At times news coverage, headlines and quotes by student leaders in The Crimson seemed to suggest that University officials should investigate the students themselves as well as their $2,000 in travel funds from the IOP. Did they conspire to have themselves arrested? Was their “study group” only a ruse for radicalism? Was the questionnaire they distributed among street protestors really an objective survey instrument? Should the IOP be subsidizing such activity?
These are the wrong questions. There was no conspiracy, no plan to be arrested and nothing out of line about studying a social movement first-hand. As for the IOP, it funds an eclectic range of options. During my semester at the IOP, the Institute was subsidizing a former Republican congressman to fly Harvard students for a day on Capitol Hill. On another occasion, they were paying the fare for Katherine Harris, the Florida official blamed by many for partisan manipulation of the 2000 election, to share her wisdom at Lowell House. Another IOP fellow, the campaign manager for Mass. Gov. W. Mitt Romney, offered popcorn at seminars on how he utilized the media, opposition research and fundraising techniques for his candidates. I had no complaint about these Harvard-subsidized ventures into hardball politics. I thought that was what the IOP was all about.

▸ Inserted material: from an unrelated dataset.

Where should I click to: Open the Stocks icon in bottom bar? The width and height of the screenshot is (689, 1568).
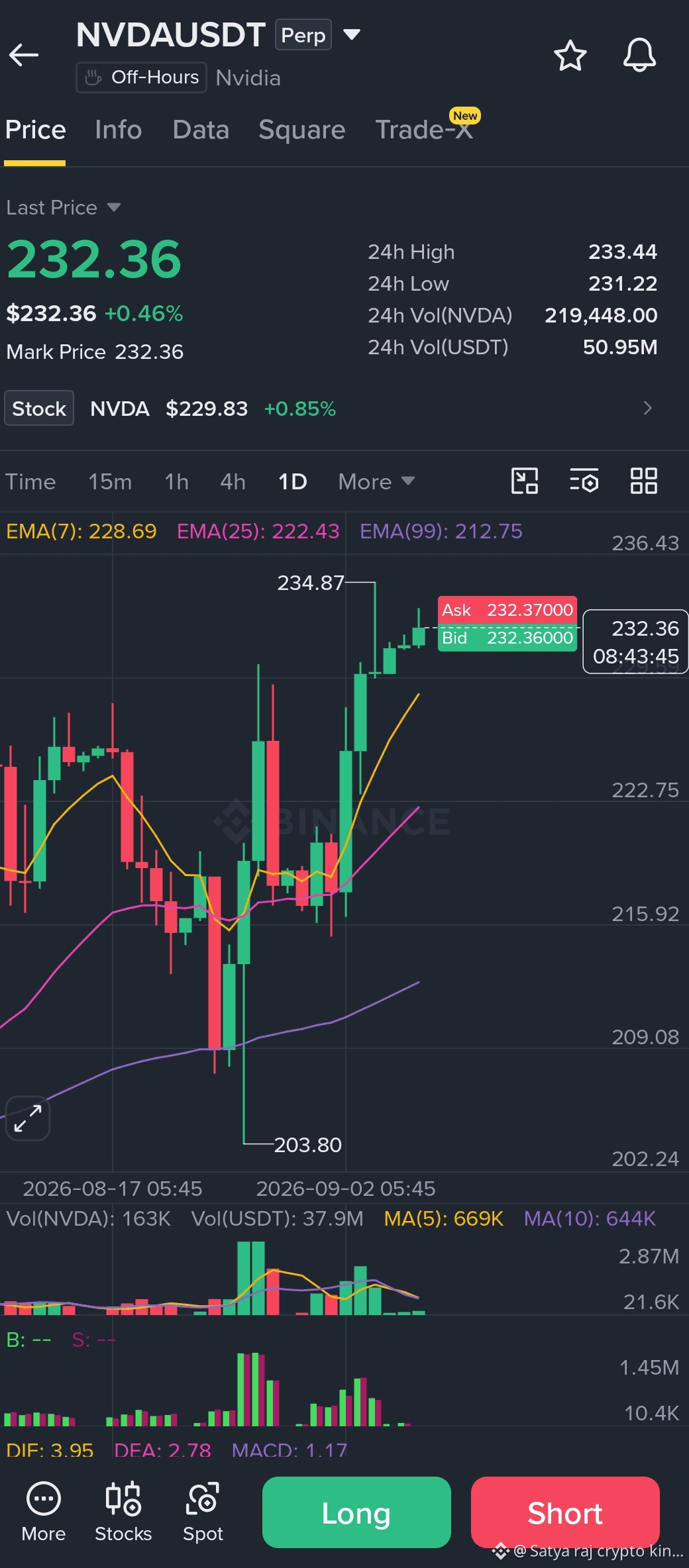pos(123,1512)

When I came to the IOP, my mandate was to stretch the meaning of “politics” beyond merely learning to be a candidate or technician of power, to reach out to many students who identify with service and social activism. I did so, and was delighted to find so many young people motivated by a concern for justice, not simply personal achievement.
If the IOP’s mission is to be evaluated, I would not waste time writing prohibitions against activity that is unlikely to happen again. If a future IOP student group wants to consider controversial social action—for instance, siding with workers at a repressive sweatshop making Harvard sweatshirts—it should be considered on a case-by-case basis. Now that the Miami episode is over, the need is to stand up for the students, not retroactively prohibit what they weren’t planning to do anyway.
Between electoral politics and civil disobedience, however, there is the vast realm of advocacy by non-governmental organizations who constitute a new and growing force in civil society. They work at the grass-roots on such causes as curbing AIDS in Africa, saving rainforests in Brazil, building literacy in Central America and tutoring American youth in high schools or juvenile halls. Harvard students have led the way towards living wage and anti-sweatshop standards. Though not political in a narrow sense, their work impacts the climate of politics and often leads to government action. It would be in the interest of Harvard students and the IOP to support participant observation in many of these advocacy groups, which are often on the cutting edge of social change and which are fostering a new generation of global leaders.
Tom Hayden was a leader in the peace and justice movements in the 1960s and a California legislator for 18 years. He is the author of ten books, and was a fall 2003 fellow of the Institute of Politics.